Yaren'in o mükemmel pahalı hoparlörünü alıp telefonuma bağladım. Son ses Metallica açıp kafalarımızı sallayarak beyin kanamasından birkez daha ucundan döndük. Değişik hareketlerimizi her yaptığımızda salak gibi gülüyorduk. Her ne kadar bu yaptıklarımız saçma olsada eğleniyorduk. Eğlenmek istiyorduk. Eğlenmeyi özlemiştim. Son zamanlarda yaklaşan üniversiteye geçiş sınavı için çalışıyordum ve stres doluydum. Kendime 10 günlük bir süre verdim ve bu süre boyunca ders çalışmak hariç istediğim herşeyi yapmakta özgürdüm.

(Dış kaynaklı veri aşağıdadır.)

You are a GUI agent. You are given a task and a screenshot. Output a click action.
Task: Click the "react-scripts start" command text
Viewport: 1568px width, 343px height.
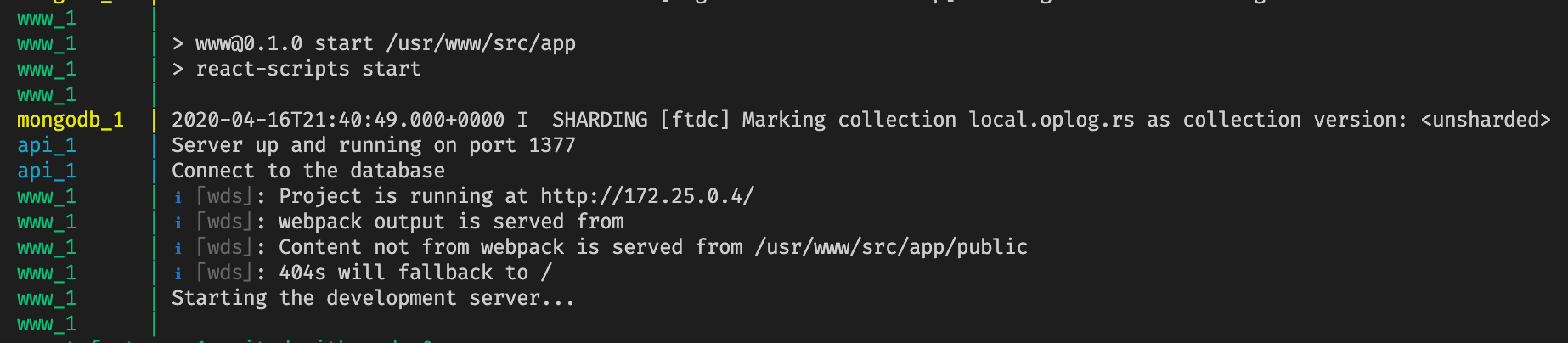(x=308, y=69)
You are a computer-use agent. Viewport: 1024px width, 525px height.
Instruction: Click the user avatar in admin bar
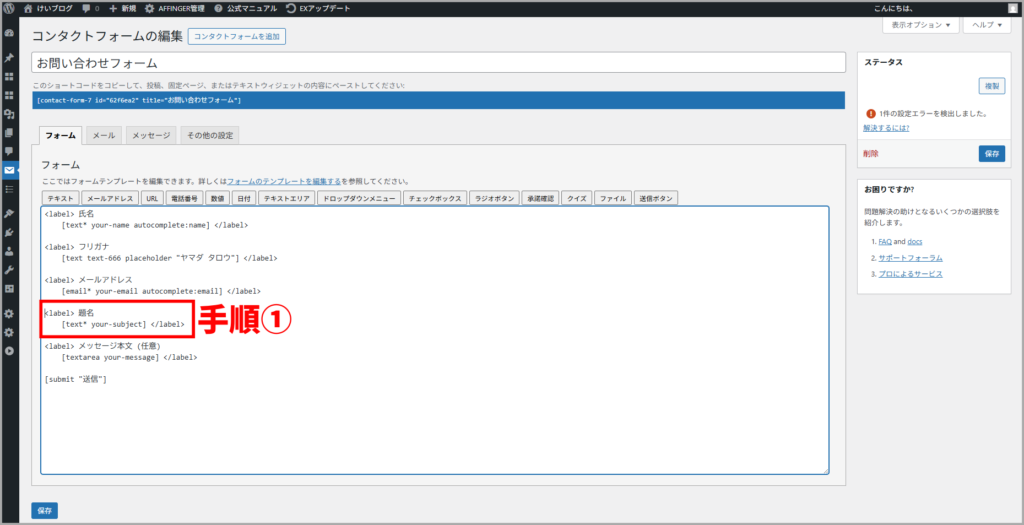tap(1012, 8)
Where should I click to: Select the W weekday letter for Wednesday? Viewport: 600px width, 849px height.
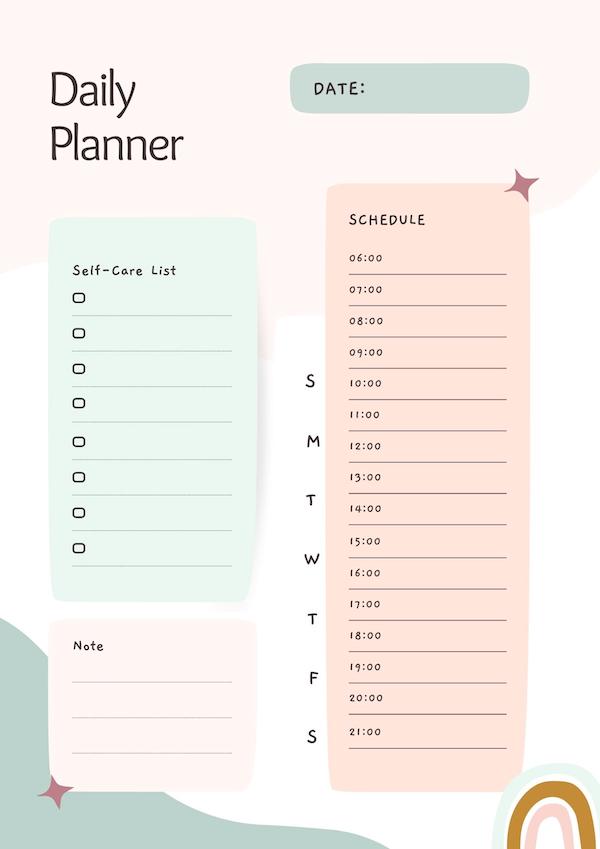click(311, 559)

Saçma dansımızı bitirdikten sonra direk kendimi yatağa attım. Ayakta duracak halim kalmamıştı. Yarenin de benden bi farkı yoktu. Bazen en iyi arkadaşlarında geçirdiğin vakit gerçekten önemlidir. Yaren yanımdayken herşey aklımdan uçup gidiyordu sanki. Tüm acılarımı unutuyordum. Acılar. Sadece bazı insanlara özeldir acılar bilirsiniz. Ve şanssızım ki bende bu bazı kişilerin içindeyim. Hiçbir zaman sitem etmedim çünkü kaderimde bu yazılıydı. Ama bazen sinirlenip bunları yaşayacak kadar ne yaptım? Ya da geçmiş hayatımda kötü bir insan mıydım? Diye kendime sormuyor değildim.

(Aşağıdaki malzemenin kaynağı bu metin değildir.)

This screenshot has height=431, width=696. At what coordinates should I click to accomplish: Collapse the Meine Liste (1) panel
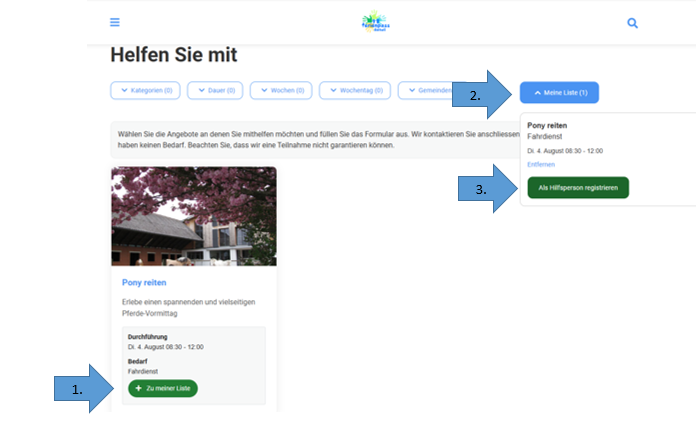[559, 93]
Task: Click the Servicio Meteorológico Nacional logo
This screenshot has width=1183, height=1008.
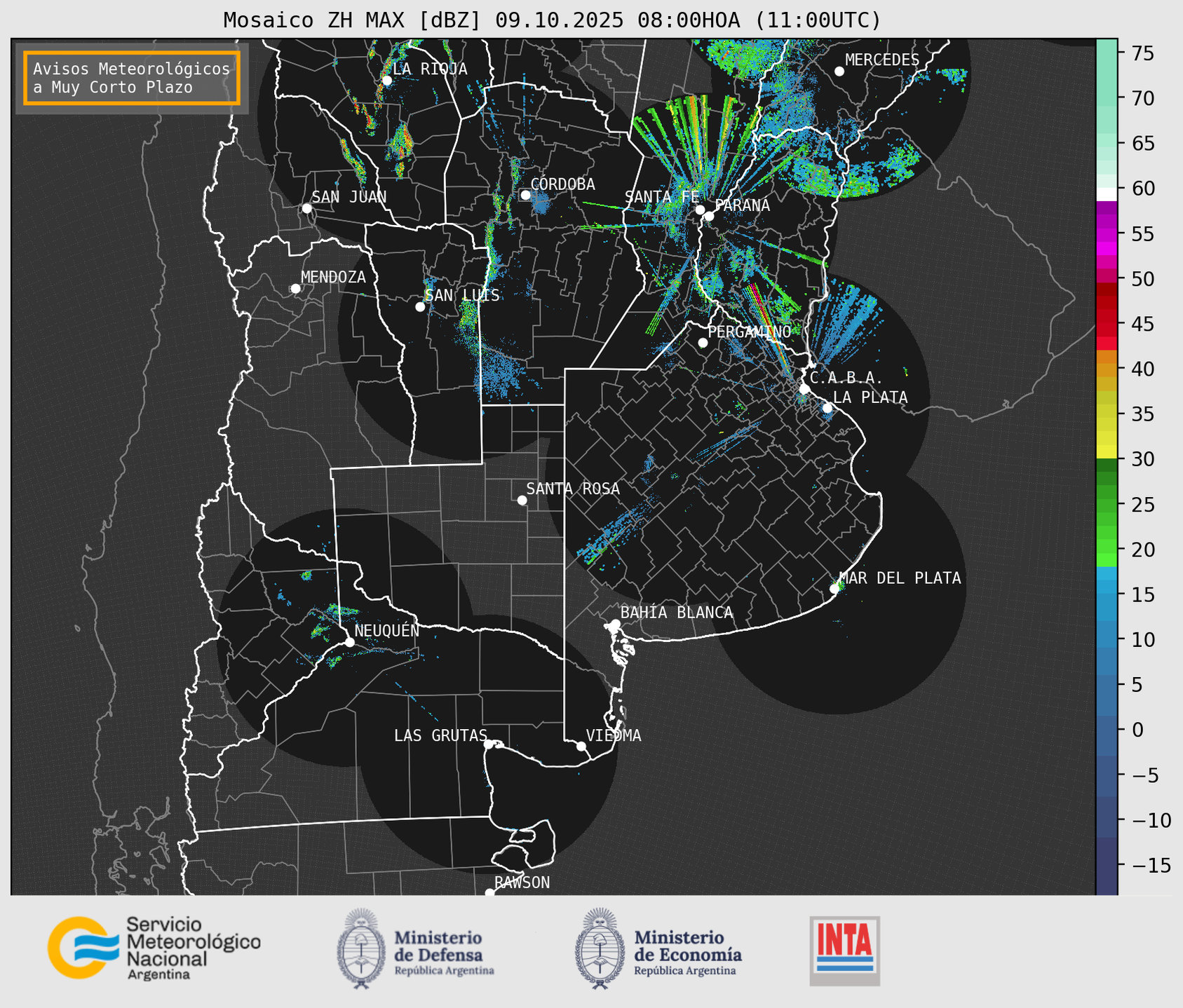Action: click(153, 948)
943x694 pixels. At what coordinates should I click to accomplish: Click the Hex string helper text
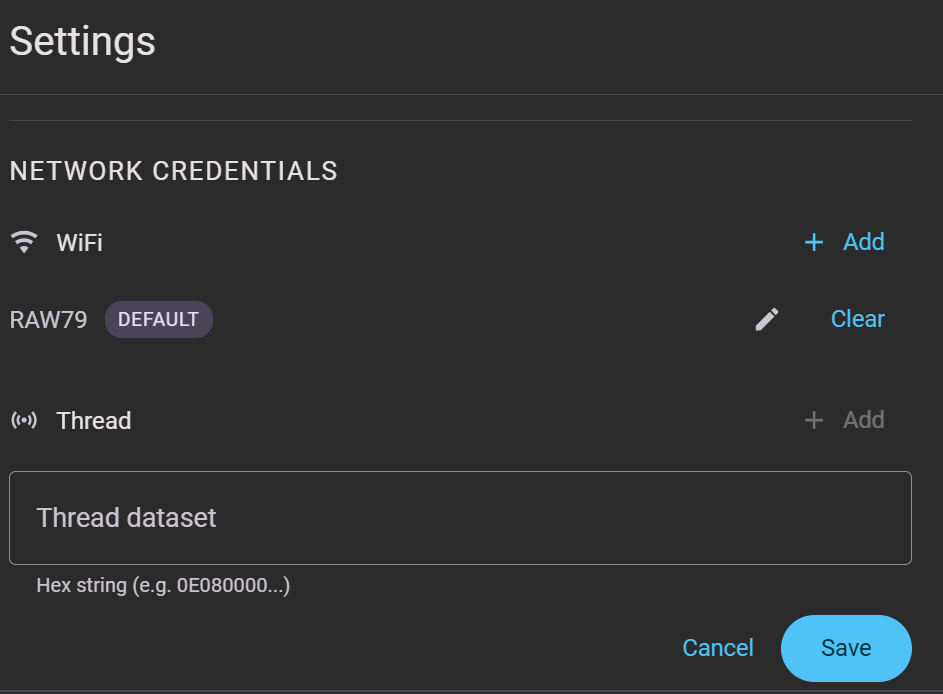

Uçurumdayım sanki. Düşeceğimi tahmin ediyorum. Her kırılışımda uçurumun ucuna bir adım daha atıyorum. Bir yandan korkuyorum bir yandan herşeyden vazgeçiyorum. Hayatımda ufak mutluluk kırıntılarım vardı. Oda Yaren ve Annemdi. Geri kalan yüzde doksan sekizlik kısmı ise acı dolu.

Yaren heyecanla yanımda konuşmaya başladı " Yosun! Bak ne aklıma geldi. Bir arkadaşım var ve kendisi bir kitap grubunda. İstersen bizde katılalım mı?" bir kaç saniye düşündüm. Yeni insanlarla tanışmaktan korkar olmuştum. "Bilmiyorum Yaren. İstersen sen katıl çok seversen beni de eklersin belki." dedim. Yaren ise beni anlayışla karşıladı.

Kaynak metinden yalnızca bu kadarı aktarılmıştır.